How does one use “fake news” as a well-intentioned faux marketing ploy? Perhaps you need to make it really obvious. Signal in some way that a joke, a payoff is coming. Anything less, and your customers may just shake their heads.
For the New Regency-produced theatrical thriller “A Cure for Wellness," 21st Century Fox create fake news sites as part of its overall digital marketing campaign.
The film is about an executive who is sent to a mysterious Alpine “wellness center,” but soon finds its miraculous treatments aren’t all they’re billed to be -- thus “fake cures.”
But the effort tricked potential viewers -- driven from social media areas, like Twitter, and other digital areas -- to news sites that looked perhaps too good, misleading many.
The fake news sites had names like The Sacramento Dispatch,The Houston Leader, The NY Morning Post and The Salt Lake City Guardian.
The sites had seemingly real potential news with glaring headlines: “Bombshell: Trump and Putin Spotted At Swiss Resort Prior To Election.” Another story talked about Lady Gaga’s Super Bowl halftime show --as a tribute to Muslims.
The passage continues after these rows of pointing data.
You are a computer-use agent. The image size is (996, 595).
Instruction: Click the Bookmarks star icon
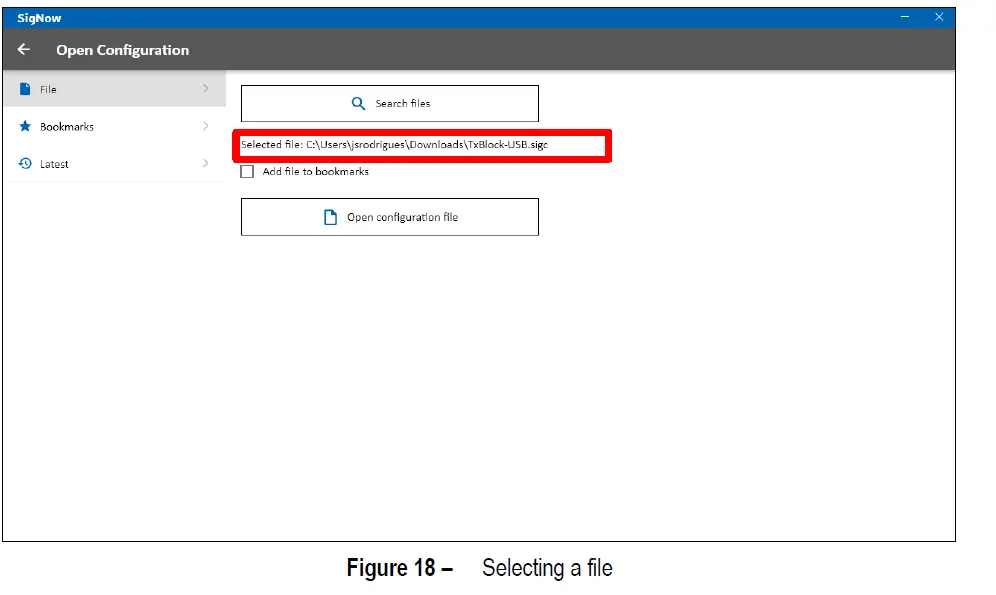click(23, 126)
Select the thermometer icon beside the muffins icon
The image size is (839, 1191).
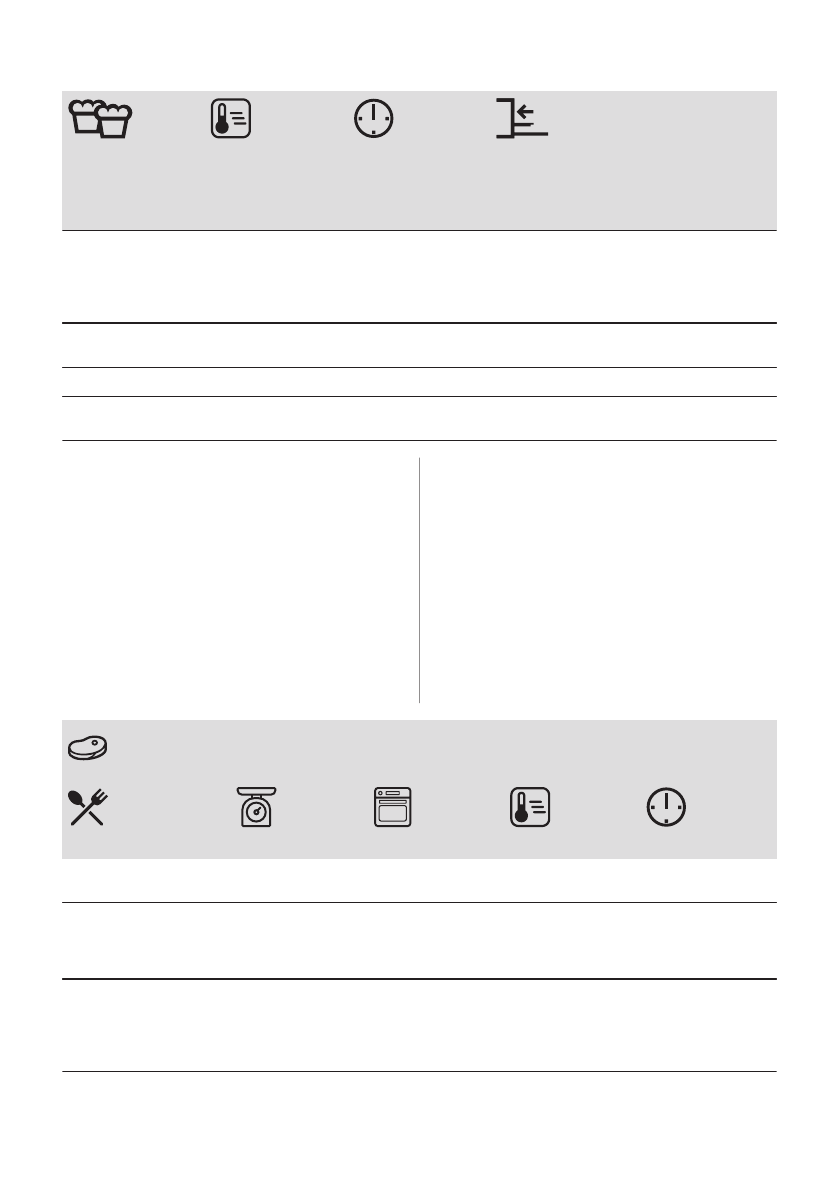click(231, 118)
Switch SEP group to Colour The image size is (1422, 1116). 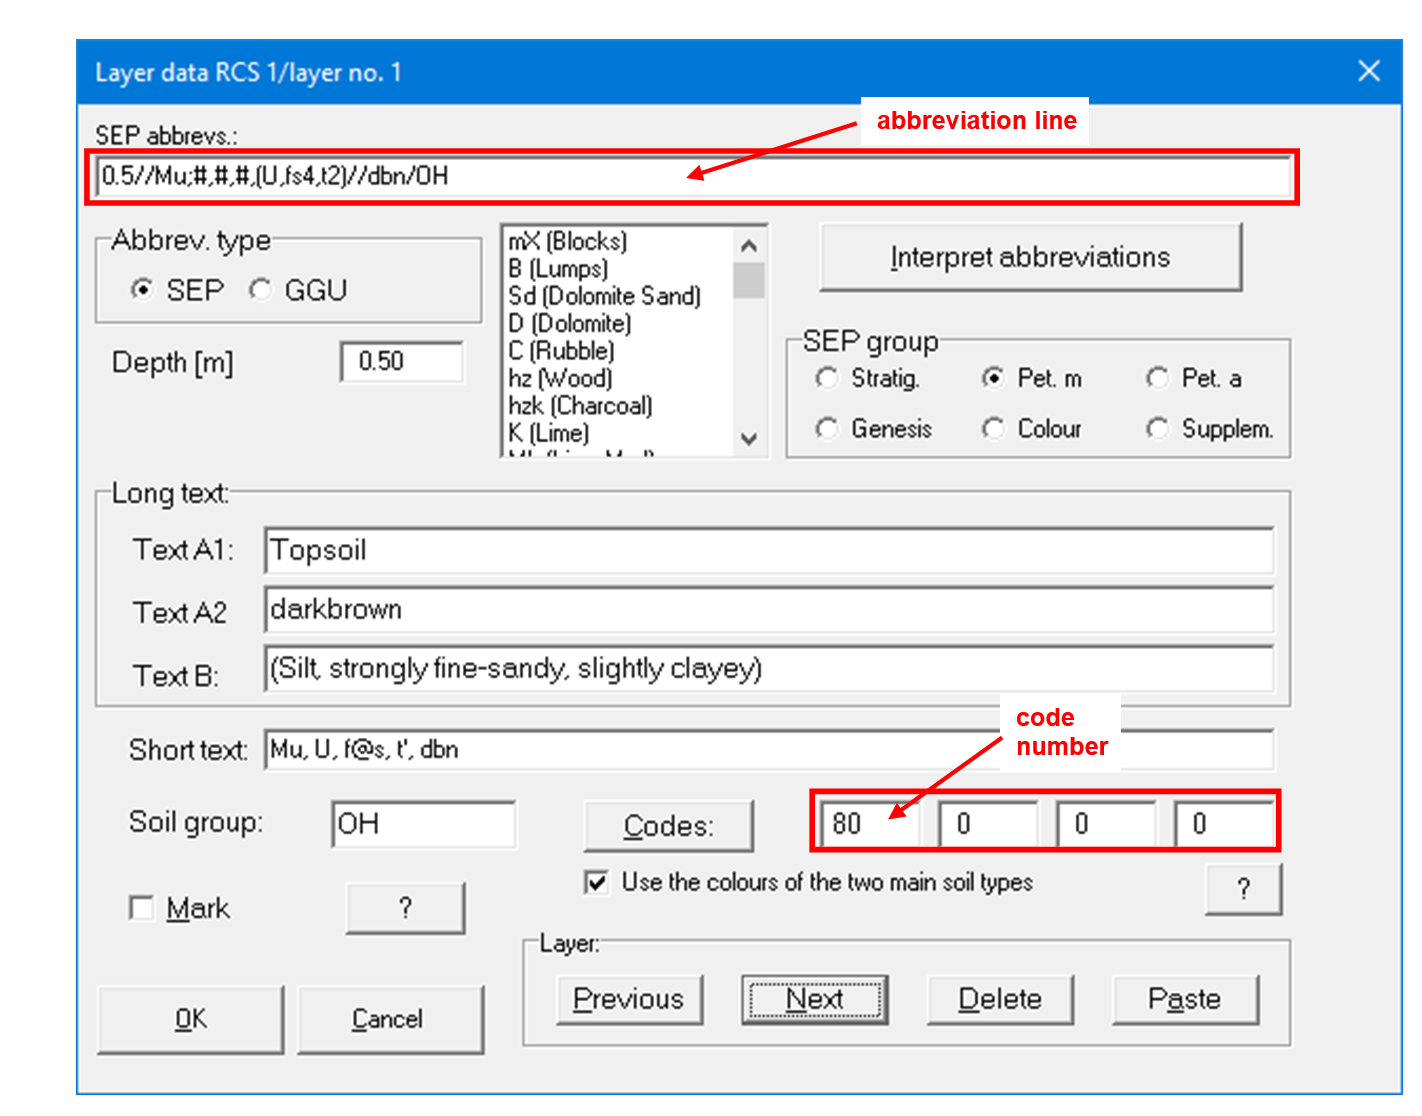click(x=993, y=428)
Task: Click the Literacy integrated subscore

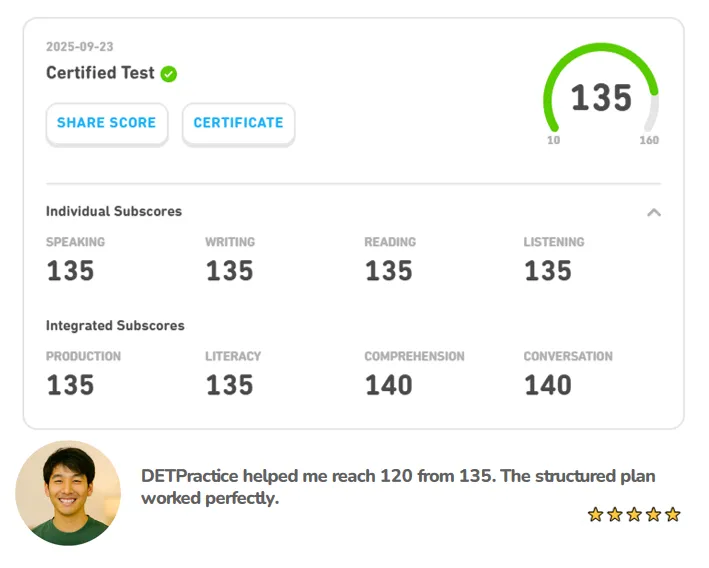Action: point(230,385)
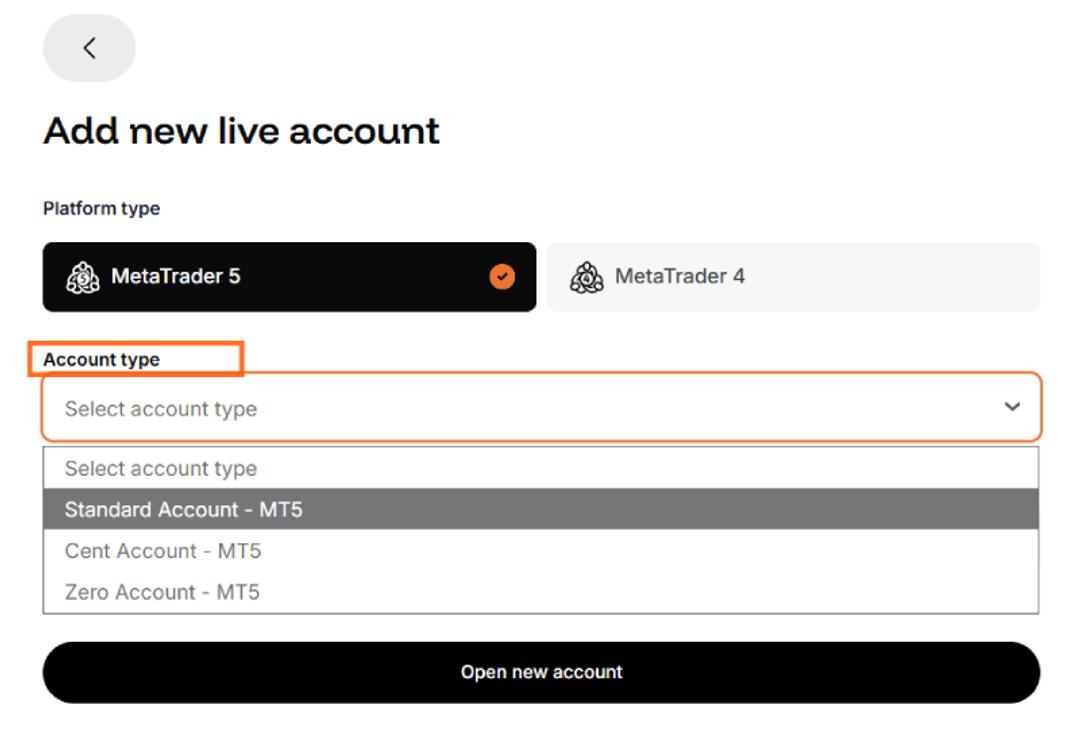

It also include faux weather reports.
"We got it wrong," a Fox spokesperson told Deadline. “The digital campaign was inappropriate on every level, especially given the trust we work to build every day with our consumers.”
Fake news has been a key problem for Twitter, Facebook, and Google -- many digital media companies are looking to get rid of such sites, as users complain about “trust” issues.
Now, one might give theatrical marketing people some credit in looking to piggyback on very current news topic -- fake news -- and attempting to use it. But the intent/the joke wasn’t really obvious. And that’s the problem.
Perhaps one needs to think like NBC’s “Saturday Night Live” -- some overt fun at the expense of the brand. Even then, this was promoting a mysterious minded movie; no Tiny Fey film here.
Make any of this sound too real? You’ll run into trouble -- marketing trouble.